Exercise goal:
Every entry must appear in the answer exactly as it does here.

Dataset extract:
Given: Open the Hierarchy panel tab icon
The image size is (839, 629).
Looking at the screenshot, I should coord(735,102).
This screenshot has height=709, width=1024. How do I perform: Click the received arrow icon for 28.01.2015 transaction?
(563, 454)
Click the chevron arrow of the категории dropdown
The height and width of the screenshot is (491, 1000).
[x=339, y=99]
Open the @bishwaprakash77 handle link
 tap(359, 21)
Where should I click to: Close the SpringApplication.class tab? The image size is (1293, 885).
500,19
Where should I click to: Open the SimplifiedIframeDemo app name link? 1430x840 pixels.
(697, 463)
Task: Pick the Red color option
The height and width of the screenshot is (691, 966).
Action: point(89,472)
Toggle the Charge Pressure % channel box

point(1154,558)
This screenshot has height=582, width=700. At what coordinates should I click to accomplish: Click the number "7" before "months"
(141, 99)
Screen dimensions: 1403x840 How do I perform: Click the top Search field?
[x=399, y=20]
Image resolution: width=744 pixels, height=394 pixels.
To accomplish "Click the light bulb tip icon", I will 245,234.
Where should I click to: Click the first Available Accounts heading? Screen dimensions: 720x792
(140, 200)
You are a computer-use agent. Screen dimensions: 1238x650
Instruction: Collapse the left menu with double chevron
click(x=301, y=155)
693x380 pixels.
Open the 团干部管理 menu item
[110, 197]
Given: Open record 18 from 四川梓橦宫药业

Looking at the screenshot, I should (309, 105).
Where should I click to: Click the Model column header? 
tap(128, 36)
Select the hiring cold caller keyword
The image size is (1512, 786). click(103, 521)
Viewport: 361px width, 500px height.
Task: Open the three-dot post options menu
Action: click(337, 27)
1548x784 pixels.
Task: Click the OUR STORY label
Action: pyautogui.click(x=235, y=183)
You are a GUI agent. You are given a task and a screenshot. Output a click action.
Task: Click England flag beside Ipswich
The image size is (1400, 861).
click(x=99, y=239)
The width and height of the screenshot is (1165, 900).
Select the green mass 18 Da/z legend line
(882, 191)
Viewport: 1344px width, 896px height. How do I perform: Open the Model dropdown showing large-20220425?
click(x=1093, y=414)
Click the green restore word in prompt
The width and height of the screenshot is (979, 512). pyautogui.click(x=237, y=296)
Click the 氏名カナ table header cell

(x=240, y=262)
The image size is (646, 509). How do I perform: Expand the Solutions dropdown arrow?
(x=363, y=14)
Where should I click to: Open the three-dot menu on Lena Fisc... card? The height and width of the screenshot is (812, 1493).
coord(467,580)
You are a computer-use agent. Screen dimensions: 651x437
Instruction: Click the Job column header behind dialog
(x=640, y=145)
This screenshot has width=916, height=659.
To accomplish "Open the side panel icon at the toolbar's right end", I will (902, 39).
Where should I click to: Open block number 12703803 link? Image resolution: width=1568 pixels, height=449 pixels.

Output of the exercise:
Given: Open the Hierarchy panel tab icon
The image size is (839, 629).
Looking at the screenshot, I should coord(735,102).
This screenshot has height=709, width=1024. How do I perform: Click the received arrow icon for 28.01.2015 transaction?
(563, 454)
Click the chevron arrow of the категории dropdown
The height and width of the screenshot is (491, 1000).
[x=339, y=99]
Open the @bishwaprakash77 handle link
 tap(359, 21)
Where should I click to: Close the SpringApplication.class tab? The image size is (1293, 885).
500,19
Where should I click to: Open the SimplifiedIframeDemo app name link? 1430x840 pixels.
(697, 463)
Task: Pick the Red color option
The height and width of the screenshot is (691, 966).
Action: point(89,472)
Toggle the Charge Pressure % channel box

point(1154,558)
This screenshot has height=582, width=700. At what coordinates should I click to accomplish: Click the number "7" before "months"
(141, 99)
Screen dimensions: 1403x840 How do I perform: Click the top Search field?
[x=399, y=20]
Image resolution: width=744 pixels, height=394 pixels.
To accomplish "Click the light bulb tip icon", I will 245,234.
Where should I click to: Click the first Available Accounts heading? Screen dimensions: 720x792
(140, 200)
You are a computer-use agent. Screen dimensions: 1238x650
Instruction: Collapse the left menu with double chevron
click(x=301, y=155)
693x380 pixels.
Open the 团干部管理 menu item
[110, 197]
Given: Open record 18 from 四川梓橦宫药业

Looking at the screenshot, I should (309, 105).
Where should I click to: Click the Model column header? 
tap(128, 36)
Select the hiring cold caller keyword
The image size is (1512, 786). click(103, 521)
Viewport: 361px width, 500px height.
Task: Open the three-dot post options menu
Action: click(337, 27)
1548x784 pixels.
Task: Click the OUR STORY label
Action: pyautogui.click(x=235, y=183)
You are a GUI agent. You are given a task and a screenshot. Output a click action.
Task: Click England flag beside Ipswich
The image size is (1400, 861).
click(x=99, y=239)
The width and height of the screenshot is (1165, 900).
Select the green mass 18 Da/z legend line
(882, 191)
Viewport: 1344px width, 896px height. How do I perform: Open the Model dropdown showing large-20220425?
click(x=1093, y=414)
Click the green restore word in prompt
The width and height of the screenshot is (979, 512). pyautogui.click(x=237, y=296)
Click the 氏名カナ table header cell

(x=240, y=262)
The image size is (646, 509). How do I perform: Expand the Solutions dropdown arrow?
(x=363, y=14)
Where should I click to: Open the three-dot menu on Lena Fisc... card? The height and width of the screenshot is (812, 1493).
coord(467,580)
You are a computer-use agent. Screen dimensions: 651x437
Instruction: Click the Job column header behind dialog
(x=640, y=145)
This screenshot has width=916, height=659.
To accomplish "Open the side panel icon at the toolbar's right end", I will (902, 39).
Where should I click to: Open block number 12703803 link? Image resolution: width=1568 pixels, height=449 pixels.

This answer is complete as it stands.